Eigentlich sollte sie ihn fragen, woher er kam, aber sie fühlte sich von ihm, seiner Tüchtigkeit und all dem Neuen gerade ein wenig überfordert und war froh, dass er schwieg. Nicht zum ersten Mal fragte sie sich, ob es nicht doch ein Fehler gewesen war, diesen Job anzunehmen. Routiniert verbot sie sich diesen Gedanken, so wie jedes Mal in den letzten drei Monaten, seit sie den Arbeitsvertrag für die Leitung der neu zu eröffnenden Gemeindebibliothek von Bad Gastein unterzeichnet hatte.

Ursprünglich hatte sie ganz andere Pläne gehabt. Sie hatte sich um die Stelle der Leitung der Düsseldorfer Zentralbibliothek beworben und fest mit einer Zusage gerechnet. Schließlich arbeitete sie schon seit gut fünfzehn Jahren dort, hatte vor einigen Jahren die Abteilungsleitung Belletristik übernommen, und sogar ihr scheidender Vorgesetzter hielt sie für mehr als qualifiziert für diese Aufgabe.

Aber dann wurde im letzten Moment von höherer Stelle anders entschieden. Man wies sie höflich, aber bestimmt darauf hin, dass ausdrücklich ein abgeschlossenes Studium im Fachbereich Bibliothekswesen gefordert war, und da sie außer reichlich Erfahrung nur ihren Abschluss in Literaturwissenschaften vorweisen konnte, ging der Posten an einen diplomierten Bibliothekar aus dem Münsterland. Sie wusste, dass die Entscheidung nichts über ihre fachliche Eignung aussagte, aber nach dieser Ablehnung konnte sie keine rechte Motivation mehr aufbringen und begann kurz darauf, sich nach anderen Möglichkeiten umzusehen.

Eine Anzeige im bibliotheksinternen Stellenportal weckte sofort ihre Aufmerksamkeit: »Dort arbeiten, wo andere Urlaub machen.« Der Aufbau einer neuen Bibliothek als Teil einer Kultur- und Veranstaltungsstätte in einer Fremdenverkehrsgemeinde in Österreich – der Job versprach eine echte Herausforderung und klang wie für sie gemacht.
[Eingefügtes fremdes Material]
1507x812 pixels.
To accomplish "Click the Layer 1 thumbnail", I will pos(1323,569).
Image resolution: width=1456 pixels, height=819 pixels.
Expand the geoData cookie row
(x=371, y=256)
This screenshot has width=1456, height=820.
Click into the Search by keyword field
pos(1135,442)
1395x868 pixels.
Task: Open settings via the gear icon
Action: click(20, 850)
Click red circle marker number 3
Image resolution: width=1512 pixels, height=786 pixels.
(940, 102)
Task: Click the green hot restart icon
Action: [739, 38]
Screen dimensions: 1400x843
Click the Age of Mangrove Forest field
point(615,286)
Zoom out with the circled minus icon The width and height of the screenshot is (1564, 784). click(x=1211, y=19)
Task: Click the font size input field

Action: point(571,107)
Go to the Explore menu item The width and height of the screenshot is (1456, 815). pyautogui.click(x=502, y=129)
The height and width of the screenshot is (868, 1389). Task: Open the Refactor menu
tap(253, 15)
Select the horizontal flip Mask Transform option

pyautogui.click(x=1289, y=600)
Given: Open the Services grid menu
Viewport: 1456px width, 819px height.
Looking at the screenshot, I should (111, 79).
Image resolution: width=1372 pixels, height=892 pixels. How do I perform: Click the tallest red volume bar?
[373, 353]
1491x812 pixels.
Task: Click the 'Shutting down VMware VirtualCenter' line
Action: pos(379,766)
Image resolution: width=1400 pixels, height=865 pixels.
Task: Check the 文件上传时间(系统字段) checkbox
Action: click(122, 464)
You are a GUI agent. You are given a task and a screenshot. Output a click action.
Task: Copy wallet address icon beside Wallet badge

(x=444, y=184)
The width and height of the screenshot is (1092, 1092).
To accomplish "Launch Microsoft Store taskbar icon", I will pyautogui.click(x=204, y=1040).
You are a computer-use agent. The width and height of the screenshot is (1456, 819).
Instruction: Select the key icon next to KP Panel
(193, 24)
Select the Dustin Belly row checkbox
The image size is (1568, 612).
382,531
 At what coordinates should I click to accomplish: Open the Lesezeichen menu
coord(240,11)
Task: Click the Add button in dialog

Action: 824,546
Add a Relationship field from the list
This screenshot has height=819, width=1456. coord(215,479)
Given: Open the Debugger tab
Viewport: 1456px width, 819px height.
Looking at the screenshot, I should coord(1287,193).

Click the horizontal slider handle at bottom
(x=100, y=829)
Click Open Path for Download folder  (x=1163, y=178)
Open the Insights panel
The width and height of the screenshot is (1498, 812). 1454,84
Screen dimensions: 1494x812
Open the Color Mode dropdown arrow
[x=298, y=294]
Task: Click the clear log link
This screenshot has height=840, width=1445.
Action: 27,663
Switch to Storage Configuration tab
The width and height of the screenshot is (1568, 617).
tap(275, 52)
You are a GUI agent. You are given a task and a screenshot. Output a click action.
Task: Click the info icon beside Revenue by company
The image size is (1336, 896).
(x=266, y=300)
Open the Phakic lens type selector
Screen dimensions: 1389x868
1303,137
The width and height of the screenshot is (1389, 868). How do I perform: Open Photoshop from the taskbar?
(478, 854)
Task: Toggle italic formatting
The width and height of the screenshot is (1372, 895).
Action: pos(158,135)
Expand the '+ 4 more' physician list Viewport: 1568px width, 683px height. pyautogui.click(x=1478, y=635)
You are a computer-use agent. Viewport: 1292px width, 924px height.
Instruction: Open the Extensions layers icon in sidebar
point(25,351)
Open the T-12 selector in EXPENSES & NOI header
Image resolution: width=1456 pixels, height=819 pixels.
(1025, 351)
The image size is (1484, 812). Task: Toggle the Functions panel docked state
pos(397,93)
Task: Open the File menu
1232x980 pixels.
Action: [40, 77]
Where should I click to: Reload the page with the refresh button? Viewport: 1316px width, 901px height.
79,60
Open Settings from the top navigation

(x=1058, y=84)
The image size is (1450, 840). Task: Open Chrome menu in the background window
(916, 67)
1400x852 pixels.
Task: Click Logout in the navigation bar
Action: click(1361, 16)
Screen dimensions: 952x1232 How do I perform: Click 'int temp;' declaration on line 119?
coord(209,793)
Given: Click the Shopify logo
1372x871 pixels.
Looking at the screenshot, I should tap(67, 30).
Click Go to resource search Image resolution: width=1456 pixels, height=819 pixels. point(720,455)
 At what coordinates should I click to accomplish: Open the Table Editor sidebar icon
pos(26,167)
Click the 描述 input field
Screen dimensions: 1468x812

Und als sie begann, sich mit Bad Gastein und seiner Geschichte zu befassen, gefiel ihr das, was sie fand, immer besser. Der morbide Charme der alten Gebäude aus der Belle Époque, die jahrzehntelang dem Zahn der Zeit preisgegeben waren, die geschichtsträchtigen Fassaden, die alle Berühmtheiten ihrer Zeit gesehen hatten, die Thermalquellen, der Wasserfall und nicht zuletzt die vielfältigen sportlichen Möglichkeiten der Umgebung, die sie reizten – sie musste nicht lange überlegen.

Kurzerhand bewarb sie sich und wurde umgehend zu einem Vorstellungsgespräch per Videocall eingeladen. Eine rührige Bürgermeisterin, ein behäbiger Tourismusbeauftragter mit sonorer Stimme und der jung-dynamische Leiter des Veranstaltungsmanagements befragten sie ausführlich zu ihrem Woher und Wohin und hielten sie am Ende offenbar für geeignet, die Verantwortung für dieses Projekt zu übernehmen. Und es war, das wurde extra mehrfach betont, eine große Verantwortung, denn das neue Kulturzentrum im denkmalgeschützten Rahmen war ein überaus wichtiger Teil des neuen Tourismuskonzepts des Ortes und dürfe keinesfalls scheitern.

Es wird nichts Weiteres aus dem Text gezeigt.